Using an opening reflective hymn, “Breathe on me, Breath of God” as the refrain of her reflection, Sister Patricia Siemen, OP, Prioress, presented the various ways that Sister Rosemary breathed God’s breath and life into the people and the world around her. When she entered the Congregation, “that began Rosemary’s breathing the breath of God on us. Her breath and wisdom mingled with God’s as she taught, formed, cajoled, and loved us into the community of renewal requested by the Church.” 

As she led the Congregation in a time of change, Sister Patricia added, Sister Rosemary drew strength from Sisters in leadership in other religious communities, including as Sisters Mary Luke Tobin, SL; Mary Daniel Turner, SNDdeN; Theresa Kane, RSM; Helen Garvey, BVM; and Margaret Brennan, IHM. She was “also deeply steeped in the history of our own Dominican community, and she developed a love and reverence for our foremothers, Camilla, Augustine, and Gerald. They were her mentors for pioneering new landscapes in the 1970s.” 
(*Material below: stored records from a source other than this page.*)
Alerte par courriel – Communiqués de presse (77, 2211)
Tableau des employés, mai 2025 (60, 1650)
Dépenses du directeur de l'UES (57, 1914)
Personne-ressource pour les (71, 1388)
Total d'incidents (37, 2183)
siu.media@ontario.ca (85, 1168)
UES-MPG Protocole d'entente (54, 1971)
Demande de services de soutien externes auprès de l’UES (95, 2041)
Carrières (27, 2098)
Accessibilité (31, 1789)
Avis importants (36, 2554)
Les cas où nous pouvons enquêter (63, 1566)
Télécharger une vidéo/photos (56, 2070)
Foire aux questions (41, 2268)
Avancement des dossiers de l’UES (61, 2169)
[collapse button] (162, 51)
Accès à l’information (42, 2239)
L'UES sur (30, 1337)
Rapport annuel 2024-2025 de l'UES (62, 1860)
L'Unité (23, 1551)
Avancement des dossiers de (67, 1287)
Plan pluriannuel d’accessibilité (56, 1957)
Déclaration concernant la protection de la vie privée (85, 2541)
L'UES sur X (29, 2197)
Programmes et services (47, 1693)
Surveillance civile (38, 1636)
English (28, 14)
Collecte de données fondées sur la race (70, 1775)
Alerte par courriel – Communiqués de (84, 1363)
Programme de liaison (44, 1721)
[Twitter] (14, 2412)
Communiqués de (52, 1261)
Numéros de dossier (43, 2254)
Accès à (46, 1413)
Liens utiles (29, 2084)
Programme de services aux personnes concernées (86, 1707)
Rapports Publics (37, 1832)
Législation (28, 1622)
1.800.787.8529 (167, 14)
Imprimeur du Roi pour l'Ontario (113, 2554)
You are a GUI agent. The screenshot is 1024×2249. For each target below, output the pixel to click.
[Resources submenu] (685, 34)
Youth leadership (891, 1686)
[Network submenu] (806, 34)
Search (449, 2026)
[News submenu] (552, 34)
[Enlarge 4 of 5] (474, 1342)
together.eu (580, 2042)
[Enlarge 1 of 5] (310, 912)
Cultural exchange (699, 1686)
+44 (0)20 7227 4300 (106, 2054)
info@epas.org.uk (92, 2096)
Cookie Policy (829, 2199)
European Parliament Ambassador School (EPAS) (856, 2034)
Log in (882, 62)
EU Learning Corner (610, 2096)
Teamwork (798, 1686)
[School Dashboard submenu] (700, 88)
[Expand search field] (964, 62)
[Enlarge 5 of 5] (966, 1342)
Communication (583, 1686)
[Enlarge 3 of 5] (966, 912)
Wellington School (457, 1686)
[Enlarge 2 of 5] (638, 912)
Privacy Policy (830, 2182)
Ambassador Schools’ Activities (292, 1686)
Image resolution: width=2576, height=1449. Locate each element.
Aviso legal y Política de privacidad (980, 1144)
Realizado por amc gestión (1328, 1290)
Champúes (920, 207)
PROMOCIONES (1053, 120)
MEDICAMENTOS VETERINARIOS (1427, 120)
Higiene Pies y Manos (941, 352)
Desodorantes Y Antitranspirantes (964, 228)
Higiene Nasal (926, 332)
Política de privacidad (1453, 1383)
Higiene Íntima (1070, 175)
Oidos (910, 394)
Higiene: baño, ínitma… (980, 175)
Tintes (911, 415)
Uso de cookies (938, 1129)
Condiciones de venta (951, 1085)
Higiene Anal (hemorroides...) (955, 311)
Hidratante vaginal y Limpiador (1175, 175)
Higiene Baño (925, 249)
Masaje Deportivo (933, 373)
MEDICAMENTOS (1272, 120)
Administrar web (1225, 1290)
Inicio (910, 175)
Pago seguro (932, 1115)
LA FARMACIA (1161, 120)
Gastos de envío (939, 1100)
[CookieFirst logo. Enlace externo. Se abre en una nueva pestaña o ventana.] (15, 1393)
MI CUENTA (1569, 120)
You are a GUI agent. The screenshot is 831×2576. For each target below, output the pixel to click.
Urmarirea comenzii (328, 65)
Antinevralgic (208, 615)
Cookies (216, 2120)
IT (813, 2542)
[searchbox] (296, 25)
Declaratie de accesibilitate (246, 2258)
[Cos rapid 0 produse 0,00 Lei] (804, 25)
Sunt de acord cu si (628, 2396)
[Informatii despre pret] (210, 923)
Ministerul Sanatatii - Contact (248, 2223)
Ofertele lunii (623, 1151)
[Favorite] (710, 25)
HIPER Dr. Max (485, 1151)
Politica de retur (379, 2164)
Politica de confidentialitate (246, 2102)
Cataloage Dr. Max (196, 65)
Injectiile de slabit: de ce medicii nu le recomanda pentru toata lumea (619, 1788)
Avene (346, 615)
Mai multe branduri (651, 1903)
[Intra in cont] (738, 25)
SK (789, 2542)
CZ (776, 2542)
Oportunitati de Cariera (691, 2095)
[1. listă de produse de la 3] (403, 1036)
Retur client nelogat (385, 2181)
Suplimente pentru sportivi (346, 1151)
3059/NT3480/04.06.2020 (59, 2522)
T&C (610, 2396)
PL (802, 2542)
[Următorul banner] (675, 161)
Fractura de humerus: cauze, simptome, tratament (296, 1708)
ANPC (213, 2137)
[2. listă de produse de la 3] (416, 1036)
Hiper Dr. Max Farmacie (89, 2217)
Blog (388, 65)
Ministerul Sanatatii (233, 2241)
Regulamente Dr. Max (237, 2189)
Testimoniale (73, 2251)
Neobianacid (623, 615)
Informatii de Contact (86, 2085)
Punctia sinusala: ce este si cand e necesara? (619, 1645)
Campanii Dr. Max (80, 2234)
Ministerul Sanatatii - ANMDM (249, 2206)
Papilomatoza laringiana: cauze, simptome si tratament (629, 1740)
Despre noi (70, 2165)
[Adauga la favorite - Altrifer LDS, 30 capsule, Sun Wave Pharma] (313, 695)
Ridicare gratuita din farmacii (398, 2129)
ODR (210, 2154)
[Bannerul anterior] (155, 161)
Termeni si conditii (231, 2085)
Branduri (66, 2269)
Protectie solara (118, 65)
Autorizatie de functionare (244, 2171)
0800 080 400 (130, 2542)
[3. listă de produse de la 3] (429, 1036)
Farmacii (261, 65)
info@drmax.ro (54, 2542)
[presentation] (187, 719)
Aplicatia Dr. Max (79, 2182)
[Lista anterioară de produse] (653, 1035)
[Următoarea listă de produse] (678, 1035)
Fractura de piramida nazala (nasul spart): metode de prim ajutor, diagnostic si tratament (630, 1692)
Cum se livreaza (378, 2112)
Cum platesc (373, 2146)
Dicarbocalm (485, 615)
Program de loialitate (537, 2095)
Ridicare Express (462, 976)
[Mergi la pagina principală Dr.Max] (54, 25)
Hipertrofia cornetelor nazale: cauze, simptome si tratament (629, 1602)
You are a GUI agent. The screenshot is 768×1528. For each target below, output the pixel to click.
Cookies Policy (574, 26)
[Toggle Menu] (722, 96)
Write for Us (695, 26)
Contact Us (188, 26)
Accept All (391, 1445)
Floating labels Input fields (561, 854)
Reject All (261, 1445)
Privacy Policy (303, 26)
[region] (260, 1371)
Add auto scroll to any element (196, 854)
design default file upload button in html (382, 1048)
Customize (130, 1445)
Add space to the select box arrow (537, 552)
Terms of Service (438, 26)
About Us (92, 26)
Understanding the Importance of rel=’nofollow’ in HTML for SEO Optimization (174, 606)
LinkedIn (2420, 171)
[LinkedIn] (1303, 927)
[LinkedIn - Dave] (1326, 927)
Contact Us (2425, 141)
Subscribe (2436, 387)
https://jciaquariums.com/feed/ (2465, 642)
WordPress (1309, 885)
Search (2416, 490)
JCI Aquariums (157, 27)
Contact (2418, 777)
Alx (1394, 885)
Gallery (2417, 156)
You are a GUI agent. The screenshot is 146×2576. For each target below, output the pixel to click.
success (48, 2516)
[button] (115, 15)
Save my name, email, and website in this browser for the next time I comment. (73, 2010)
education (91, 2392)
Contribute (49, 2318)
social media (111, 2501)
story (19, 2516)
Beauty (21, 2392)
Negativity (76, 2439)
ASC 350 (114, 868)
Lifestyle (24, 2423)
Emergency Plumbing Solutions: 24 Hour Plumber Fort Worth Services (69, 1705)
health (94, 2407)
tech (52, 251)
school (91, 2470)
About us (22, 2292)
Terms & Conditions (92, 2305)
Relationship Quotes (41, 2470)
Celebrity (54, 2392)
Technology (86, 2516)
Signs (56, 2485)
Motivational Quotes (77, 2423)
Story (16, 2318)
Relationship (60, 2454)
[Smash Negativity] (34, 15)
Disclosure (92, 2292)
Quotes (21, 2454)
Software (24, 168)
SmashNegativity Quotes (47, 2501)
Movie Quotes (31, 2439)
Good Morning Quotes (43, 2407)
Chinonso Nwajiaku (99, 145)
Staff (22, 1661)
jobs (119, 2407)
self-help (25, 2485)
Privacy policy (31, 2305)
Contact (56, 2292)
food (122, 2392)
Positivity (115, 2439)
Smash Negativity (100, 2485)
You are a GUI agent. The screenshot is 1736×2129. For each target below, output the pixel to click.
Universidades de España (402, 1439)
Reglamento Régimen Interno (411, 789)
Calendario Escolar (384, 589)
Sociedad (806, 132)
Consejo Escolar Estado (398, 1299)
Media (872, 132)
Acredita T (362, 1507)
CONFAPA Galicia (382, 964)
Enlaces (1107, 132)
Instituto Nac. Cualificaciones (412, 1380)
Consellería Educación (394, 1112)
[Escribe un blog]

While Sister Rosemary initially took on the honorific Mother Laurence Edward, Sister Patricia noted, she eventually reclaimed the traditional Dominican term of Prioress of the Congregation and the title Sister Rosemary “to adopt a more collegial, mutual, and sisterly way of relationship” with the Sisters in the Congregation.

Sister Patricia Siemen, OP, Prioress, offers a reflection on Sister Rosemary during the funeral.

Sister Patricia also noted Sister Rosemary’s final lesson to those she knew and loved: how to die “gracefully, unafraid, and with dignity.” She concluded: “Our hearts are filled with love, Rosemary, for you and because of you. We know you are already beckoning us to journey more deeply into the heart and breath of God and to do what is ours to do to further communion and harmony in the world. Be with us until we become like you, transformed into the utter breath of God.”

The formal celebration of Sister Rosemary’s life concluded as Sisters, family members and friends took her to her resting place in the Congregation cemetery, a “circle of friendship” for Adrian Dominican Sisters who join the Communion of Saints.